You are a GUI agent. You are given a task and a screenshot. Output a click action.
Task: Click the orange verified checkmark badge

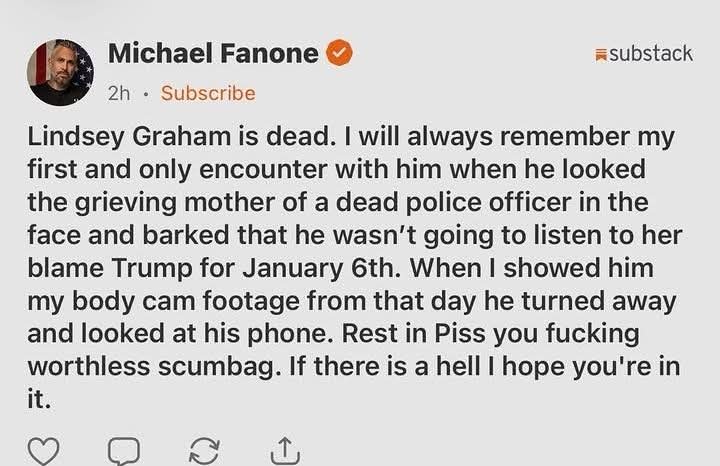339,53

---

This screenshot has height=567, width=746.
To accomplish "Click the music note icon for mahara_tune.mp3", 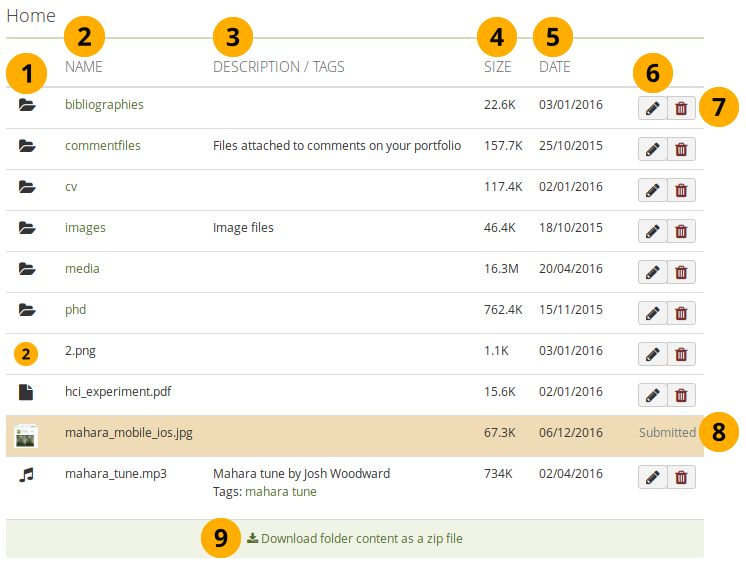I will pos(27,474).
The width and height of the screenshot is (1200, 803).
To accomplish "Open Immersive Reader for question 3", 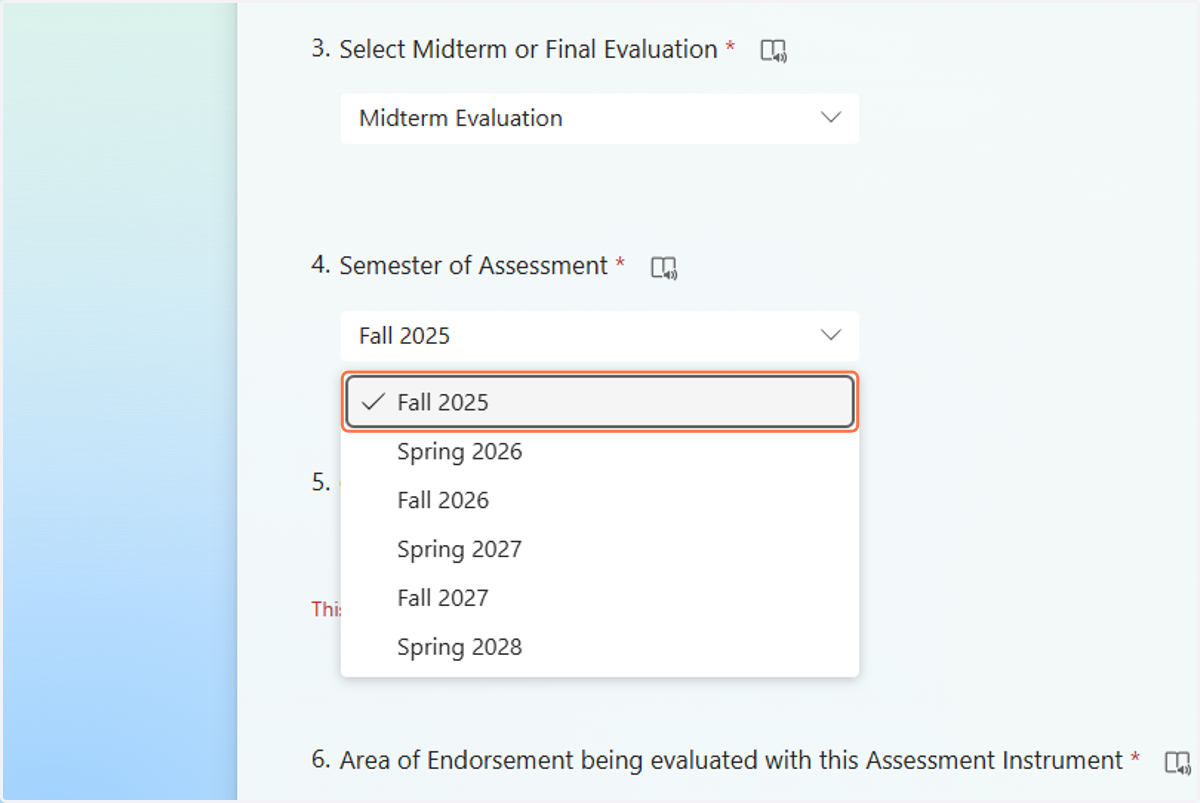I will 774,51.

▸ **What you are asked to do**: Which of the lines in the data hold the string "width"? Report each of them by copying it.

▸ **Response for this exercise**:
This screenshot has height=567, width=746.
The width and height of the screenshot is (1200, 803).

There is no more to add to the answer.